Executive Intelligence Review


Studying the Moon Reveals Earth’s Past

Jan. 26, 2019 (EIRNS)—Two recent discoveries about the Earth have been made from studying the Moon.

One discovery is based on the analysis of a rock brought back by Apollo 14 astronauts in February 1971. The scientific team has determined that the rock harbors a tiny piece of the ancient Earth. Scientists presume it was blasted off the Earth when our planet was hit by a powerful impact about 4 billion years ago.

The scientists conducted chemical analyses of the rock fragment and found that it contained minerals that are rare on the Moon, such as quartz and feldspar, but common on the early Earth. The scientists said that the ancient Earth origin for the fragment will be controversial, but it is the simplest explanation for their findings.

“It is an extraordinary find that helps paint a picture of early Earth and the bombardment that modified our planet during the dawn of life,” said David King, scientist at the Lunar and Planetary Institute in Houston, and co-author of the paper on the research.
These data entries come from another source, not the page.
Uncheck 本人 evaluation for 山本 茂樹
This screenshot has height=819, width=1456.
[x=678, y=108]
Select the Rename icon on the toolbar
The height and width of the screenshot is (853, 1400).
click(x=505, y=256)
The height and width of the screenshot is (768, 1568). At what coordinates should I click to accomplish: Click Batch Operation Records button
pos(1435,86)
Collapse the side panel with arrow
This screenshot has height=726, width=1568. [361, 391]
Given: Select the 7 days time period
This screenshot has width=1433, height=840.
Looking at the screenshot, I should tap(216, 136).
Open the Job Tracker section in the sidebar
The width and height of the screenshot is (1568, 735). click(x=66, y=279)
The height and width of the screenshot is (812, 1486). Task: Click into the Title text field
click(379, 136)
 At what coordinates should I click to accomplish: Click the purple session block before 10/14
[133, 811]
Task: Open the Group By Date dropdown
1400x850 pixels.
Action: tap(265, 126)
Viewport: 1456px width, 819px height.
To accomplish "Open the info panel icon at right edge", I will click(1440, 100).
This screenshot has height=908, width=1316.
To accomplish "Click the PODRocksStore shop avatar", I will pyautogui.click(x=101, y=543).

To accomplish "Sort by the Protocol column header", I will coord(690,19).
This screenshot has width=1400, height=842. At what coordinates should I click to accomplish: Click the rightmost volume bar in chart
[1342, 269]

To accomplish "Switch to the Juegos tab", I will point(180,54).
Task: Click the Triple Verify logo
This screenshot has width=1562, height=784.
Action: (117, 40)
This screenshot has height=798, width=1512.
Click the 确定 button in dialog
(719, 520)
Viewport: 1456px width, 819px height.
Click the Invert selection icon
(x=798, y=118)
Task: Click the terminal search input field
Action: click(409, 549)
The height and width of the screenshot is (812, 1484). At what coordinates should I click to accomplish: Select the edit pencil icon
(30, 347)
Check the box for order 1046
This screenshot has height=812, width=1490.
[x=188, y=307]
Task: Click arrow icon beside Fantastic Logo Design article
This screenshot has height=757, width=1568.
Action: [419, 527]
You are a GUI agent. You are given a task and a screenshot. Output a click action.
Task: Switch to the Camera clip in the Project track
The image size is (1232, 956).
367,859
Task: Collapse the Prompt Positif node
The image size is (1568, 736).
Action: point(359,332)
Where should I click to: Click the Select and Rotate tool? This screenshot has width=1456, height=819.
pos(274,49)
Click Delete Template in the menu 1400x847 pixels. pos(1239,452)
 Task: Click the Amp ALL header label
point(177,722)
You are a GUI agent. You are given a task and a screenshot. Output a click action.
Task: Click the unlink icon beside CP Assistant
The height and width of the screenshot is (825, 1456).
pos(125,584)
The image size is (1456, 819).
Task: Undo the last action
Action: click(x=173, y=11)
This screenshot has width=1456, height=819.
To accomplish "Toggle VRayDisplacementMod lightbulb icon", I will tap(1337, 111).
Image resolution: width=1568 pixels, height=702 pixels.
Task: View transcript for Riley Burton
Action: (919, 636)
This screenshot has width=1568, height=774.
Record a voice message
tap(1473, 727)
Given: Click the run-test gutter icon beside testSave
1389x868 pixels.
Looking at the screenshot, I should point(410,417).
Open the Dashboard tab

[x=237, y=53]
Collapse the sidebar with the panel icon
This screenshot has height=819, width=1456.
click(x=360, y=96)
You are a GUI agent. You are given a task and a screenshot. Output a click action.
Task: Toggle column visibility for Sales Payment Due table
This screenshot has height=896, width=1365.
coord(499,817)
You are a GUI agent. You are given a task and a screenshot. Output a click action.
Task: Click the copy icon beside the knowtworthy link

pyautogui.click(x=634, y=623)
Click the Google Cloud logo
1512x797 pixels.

Another team of scientists, at the Southwest Research Institute, studying images and thermal data collected by NASA’s Lunar Reconnaissance Orbiter (LRO) over the past 10 years, are determining the age of lunar craters and comparing that with craters on the Earth. Crater counts have typically been used to estimate the age of regions of the Moon, since scientists have determined general periods of heavy or light bombardments by asteroids and other small bodies. This team determined that the Earth has fewer older craters than expected, but not because the craters have eroded over time, which has been the accepted theory until now, but because the impact rate was lower than had been assumed by scientists, prior to 290 million years ago.

“The Moon is like a time capsule, helping us understand the Earth,” said William Bottke, an asteroid expert who co-authored the paper in Science on the research. “We found that the Moon shared a similar bombardment history, which meant the answer to Earth’s impact rate was staring everyone right in the face,” he said. The analysis technique they developed in this project will help study the surface of other planets.